• _PROBLEM TO SOLVE_
Working line by line, output the entries below exactly as they appear.

++++

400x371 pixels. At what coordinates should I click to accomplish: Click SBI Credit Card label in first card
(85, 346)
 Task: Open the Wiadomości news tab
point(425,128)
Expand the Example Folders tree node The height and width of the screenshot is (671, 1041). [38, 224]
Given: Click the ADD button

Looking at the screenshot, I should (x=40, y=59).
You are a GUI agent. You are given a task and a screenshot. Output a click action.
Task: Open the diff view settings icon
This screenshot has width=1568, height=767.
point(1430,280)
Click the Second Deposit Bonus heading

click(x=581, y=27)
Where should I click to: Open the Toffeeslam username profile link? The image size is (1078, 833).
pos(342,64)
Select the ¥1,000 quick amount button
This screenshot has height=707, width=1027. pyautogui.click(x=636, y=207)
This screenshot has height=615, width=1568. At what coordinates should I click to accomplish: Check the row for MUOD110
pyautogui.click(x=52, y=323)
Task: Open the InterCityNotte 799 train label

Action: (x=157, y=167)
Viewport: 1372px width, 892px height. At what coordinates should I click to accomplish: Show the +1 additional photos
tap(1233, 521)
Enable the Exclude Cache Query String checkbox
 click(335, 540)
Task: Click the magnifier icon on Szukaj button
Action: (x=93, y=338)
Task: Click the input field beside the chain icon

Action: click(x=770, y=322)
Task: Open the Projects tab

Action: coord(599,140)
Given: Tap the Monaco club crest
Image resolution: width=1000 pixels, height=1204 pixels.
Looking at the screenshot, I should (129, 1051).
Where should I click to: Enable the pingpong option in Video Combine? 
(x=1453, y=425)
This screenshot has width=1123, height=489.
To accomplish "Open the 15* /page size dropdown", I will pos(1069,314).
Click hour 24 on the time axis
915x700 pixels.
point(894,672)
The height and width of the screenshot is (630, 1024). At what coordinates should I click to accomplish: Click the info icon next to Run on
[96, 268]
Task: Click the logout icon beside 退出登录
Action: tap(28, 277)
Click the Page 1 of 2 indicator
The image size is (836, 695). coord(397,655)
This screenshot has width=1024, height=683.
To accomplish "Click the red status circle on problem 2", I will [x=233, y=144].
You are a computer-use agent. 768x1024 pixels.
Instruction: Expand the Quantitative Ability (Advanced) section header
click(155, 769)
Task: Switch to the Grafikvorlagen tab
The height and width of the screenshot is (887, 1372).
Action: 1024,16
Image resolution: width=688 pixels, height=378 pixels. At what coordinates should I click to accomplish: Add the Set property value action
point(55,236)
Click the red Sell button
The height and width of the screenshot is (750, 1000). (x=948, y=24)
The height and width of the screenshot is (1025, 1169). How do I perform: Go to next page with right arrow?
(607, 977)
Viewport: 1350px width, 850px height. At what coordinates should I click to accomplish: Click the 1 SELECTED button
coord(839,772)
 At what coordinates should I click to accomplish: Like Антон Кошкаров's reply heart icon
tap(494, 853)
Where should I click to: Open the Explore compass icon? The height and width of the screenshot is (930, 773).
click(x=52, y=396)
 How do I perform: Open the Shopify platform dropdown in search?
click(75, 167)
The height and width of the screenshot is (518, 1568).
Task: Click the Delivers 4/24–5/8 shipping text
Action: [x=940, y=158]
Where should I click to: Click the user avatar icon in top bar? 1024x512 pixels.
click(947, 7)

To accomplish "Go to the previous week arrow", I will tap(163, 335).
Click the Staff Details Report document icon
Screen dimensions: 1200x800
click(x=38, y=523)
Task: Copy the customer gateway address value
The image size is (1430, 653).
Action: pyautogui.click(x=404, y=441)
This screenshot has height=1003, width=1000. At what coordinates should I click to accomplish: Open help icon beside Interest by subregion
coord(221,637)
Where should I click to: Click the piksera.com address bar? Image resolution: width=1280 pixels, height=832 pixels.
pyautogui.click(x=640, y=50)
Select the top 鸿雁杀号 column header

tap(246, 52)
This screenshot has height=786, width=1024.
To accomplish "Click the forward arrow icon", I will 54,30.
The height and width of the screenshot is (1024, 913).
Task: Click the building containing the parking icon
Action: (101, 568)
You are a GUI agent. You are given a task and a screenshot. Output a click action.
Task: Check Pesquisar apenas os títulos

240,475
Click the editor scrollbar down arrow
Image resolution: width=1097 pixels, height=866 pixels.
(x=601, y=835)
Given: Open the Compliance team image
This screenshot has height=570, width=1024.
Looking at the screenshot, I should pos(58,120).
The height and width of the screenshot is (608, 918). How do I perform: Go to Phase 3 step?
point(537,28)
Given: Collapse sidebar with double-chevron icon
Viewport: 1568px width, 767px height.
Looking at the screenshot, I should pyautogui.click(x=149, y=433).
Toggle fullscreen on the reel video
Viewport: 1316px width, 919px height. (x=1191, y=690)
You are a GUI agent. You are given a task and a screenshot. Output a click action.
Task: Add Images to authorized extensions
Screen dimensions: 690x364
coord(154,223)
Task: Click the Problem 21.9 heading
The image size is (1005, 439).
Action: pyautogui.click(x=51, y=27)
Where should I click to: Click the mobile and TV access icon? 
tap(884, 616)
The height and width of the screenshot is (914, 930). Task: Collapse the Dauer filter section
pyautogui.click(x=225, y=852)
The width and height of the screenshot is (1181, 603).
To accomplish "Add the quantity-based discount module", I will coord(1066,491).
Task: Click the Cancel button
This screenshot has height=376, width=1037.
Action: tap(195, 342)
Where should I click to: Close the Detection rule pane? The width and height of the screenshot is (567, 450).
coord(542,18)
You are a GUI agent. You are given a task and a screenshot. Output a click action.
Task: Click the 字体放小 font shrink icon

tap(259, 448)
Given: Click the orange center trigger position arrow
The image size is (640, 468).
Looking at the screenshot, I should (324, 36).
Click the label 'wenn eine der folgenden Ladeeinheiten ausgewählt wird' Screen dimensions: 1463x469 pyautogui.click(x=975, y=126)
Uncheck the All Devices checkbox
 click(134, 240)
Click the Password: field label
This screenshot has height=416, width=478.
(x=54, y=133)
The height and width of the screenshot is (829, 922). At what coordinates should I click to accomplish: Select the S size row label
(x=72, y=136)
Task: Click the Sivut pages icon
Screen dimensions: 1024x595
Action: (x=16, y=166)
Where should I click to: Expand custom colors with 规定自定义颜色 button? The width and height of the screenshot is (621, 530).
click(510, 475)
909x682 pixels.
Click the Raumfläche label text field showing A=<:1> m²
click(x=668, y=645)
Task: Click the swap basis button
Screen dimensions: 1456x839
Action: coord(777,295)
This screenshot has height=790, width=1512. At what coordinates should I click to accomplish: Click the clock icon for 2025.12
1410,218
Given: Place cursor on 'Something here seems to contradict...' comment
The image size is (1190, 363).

++++

• _ANSWER_
400x371 pixels. At what coordinates should I click to accomplish: Click SBI Credit Card label in first card
(85, 346)
 Task: Open the Wiadomości news tab
point(425,128)
Expand the Example Folders tree node The height and width of the screenshot is (671, 1041). [38, 224]
Given: Click the ADD button

Looking at the screenshot, I should (x=40, y=59).
You are a GUI agent. You are given a task and a screenshot. Output a click action.
Task: Open the diff view settings icon
This screenshot has width=1568, height=767.
point(1430,280)
Click the Second Deposit Bonus heading

click(x=581, y=27)
Where should I click to: Open the Toffeeslam username profile link? The image size is (1078, 833).
pos(342,64)
Select the ¥1,000 quick amount button
This screenshot has height=707, width=1027. pyautogui.click(x=636, y=207)
This screenshot has height=615, width=1568. At what coordinates should I click to accomplish: Check the row for MUOD110
pyautogui.click(x=52, y=323)
Task: Open the InterCityNotte 799 train label

Action: (x=157, y=167)
Viewport: 1372px width, 892px height. At what coordinates should I click to accomplish: Show the +1 additional photos
tap(1233, 521)
Enable the Exclude Cache Query String checkbox
 click(335, 540)
Task: Click the magnifier icon on Szukaj button
Action: (x=93, y=338)
Task: Click the input field beside the chain icon

Action: click(x=770, y=322)
Task: Open the Projects tab

Action: coord(599,140)
Given: Tap the Monaco club crest
Image resolution: width=1000 pixels, height=1204 pixels.
Looking at the screenshot, I should (129, 1051).
Where should I click to: Enable the pingpong option in Video Combine? 
(x=1453, y=425)
This screenshot has width=1123, height=489.
To accomplish "Open the 15* /page size dropdown", I will pos(1069,314).
Click hour 24 on the time axis
915x700 pixels.
point(894,672)
The height and width of the screenshot is (630, 1024). At what coordinates should I click to accomplish: Click the info icon next to Run on
[96, 268]
Task: Click the logout icon beside 退出登录
Action: tap(28, 277)
Click the Page 1 of 2 indicator
The image size is (836, 695). coord(397,655)
This screenshot has width=1024, height=683.
To accomplish "Click the red status circle on problem 2", I will [x=233, y=144].
You are a computer-use agent. 768x1024 pixels.
Instruction: Expand the Quantitative Ability (Advanced) section header
click(155, 769)
Task: Switch to the Grafikvorlagen tab
The height and width of the screenshot is (887, 1372).
Action: 1024,16
Image resolution: width=688 pixels, height=378 pixels. At what coordinates should I click to accomplish: Add the Set property value action
point(55,236)
Click the red Sell button
The height and width of the screenshot is (750, 1000). (x=948, y=24)
The height and width of the screenshot is (1025, 1169). How do I perform: Go to next page with right arrow?
(607, 977)
Viewport: 1350px width, 850px height. At what coordinates should I click to accomplish: Click the 1 SELECTED button
coord(839,772)
 At what coordinates should I click to accomplish: Like Антон Кошкаров's reply heart icon
tap(494, 853)
Where should I click to: Open the Explore compass icon? The height and width of the screenshot is (930, 773).
click(x=52, y=396)
 How do I perform: Open the Shopify platform dropdown in search?
click(75, 167)
The height and width of the screenshot is (518, 1568).
Task: Click the Delivers 4/24–5/8 shipping text
Action: [x=940, y=158]
Where should I click to: Click the user avatar icon in top bar? 1024x512 pixels.
click(947, 7)

To accomplish "Go to the previous week arrow", I will tap(163, 335).
Click the Staff Details Report document icon
Screen dimensions: 1200x800
click(x=38, y=523)
Task: Copy the customer gateway address value
The image size is (1430, 653).
Action: pyautogui.click(x=404, y=441)
This screenshot has height=1003, width=1000. At what coordinates should I click to accomplish: Open help icon beside Interest by subregion
coord(221,637)
Where should I click to: Click the piksera.com address bar? Image resolution: width=1280 pixels, height=832 pixels.
pyautogui.click(x=640, y=50)
Select the top 鸿雁杀号 column header

tap(246, 52)
This screenshot has height=786, width=1024.
To accomplish "Click the forward arrow icon", I will 54,30.
The height and width of the screenshot is (1024, 913).
Task: Click the building containing the parking icon
Action: (101, 568)
You are a GUI agent. You are given a task and a screenshot. Output a click action.
Task: Check Pesquisar apenas os títulos

240,475
Click the editor scrollbar down arrow
Image resolution: width=1097 pixels, height=866 pixels.
(x=601, y=835)
Given: Open the Compliance team image
This screenshot has height=570, width=1024.
Looking at the screenshot, I should pos(58,120).
The height and width of the screenshot is (608, 918). How do I perform: Go to Phase 3 step?
point(537,28)
Given: Collapse sidebar with double-chevron icon
Viewport: 1568px width, 767px height.
Looking at the screenshot, I should pyautogui.click(x=149, y=433).
Toggle fullscreen on the reel video
Viewport: 1316px width, 919px height. (x=1191, y=690)
You are a GUI agent. You are given a task and a screenshot. Output a click action.
Task: Add Images to authorized extensions
Screen dimensions: 690x364
coord(154,223)
Task: Click the Problem 21.9 heading
The image size is (1005, 439).
Action: pyautogui.click(x=51, y=27)
Where should I click to: Click the mobile and TV access icon? 
tap(884, 616)
The height and width of the screenshot is (914, 930). Task: Collapse the Dauer filter section
pyautogui.click(x=225, y=852)
The width and height of the screenshot is (1181, 603).
To accomplish "Add the quantity-based discount module", I will coord(1066,491).
Task: Click the Cancel button
This screenshot has height=376, width=1037.
Action: tap(195, 342)
Where should I click to: Close the Detection rule pane? The width and height of the screenshot is (567, 450).
coord(542,18)
You are a GUI agent. You are given a task and a screenshot. Output a click action.
Task: Click the 字体放小 font shrink icon

tap(259, 448)
Given: Click the orange center trigger position arrow
The image size is (640, 468).
Looking at the screenshot, I should (324, 36).
Click the label 'wenn eine der folgenden Ladeeinheiten ausgewählt wird' Screen dimensions: 1463x469 pyautogui.click(x=975, y=126)
Uncheck the All Devices checkbox
 click(134, 240)
Click the Password: field label
This screenshot has height=416, width=478.
(x=54, y=133)
The height and width of the screenshot is (829, 922). At what coordinates should I click to accomplish: Select the S size row label
(x=72, y=136)
Task: Click the Sivut pages icon
Screen dimensions: 1024x595
Action: (x=16, y=166)
Where should I click to: Expand custom colors with 规定自定义颜色 button? The width and height of the screenshot is (621, 530).
click(510, 475)
909x682 pixels.
Click the Raumfläche label text field showing A=<:1> m²
click(x=668, y=645)
Task: Click the swap basis button
Screen dimensions: 1456x839
Action: coord(777,295)
This screenshot has height=790, width=1512. At what coordinates should I click to accomplish: Click the clock icon for 2025.12
1410,218
Given: Place cursor on 'Something here seems to contradict...' comment
The image size is (1190, 363).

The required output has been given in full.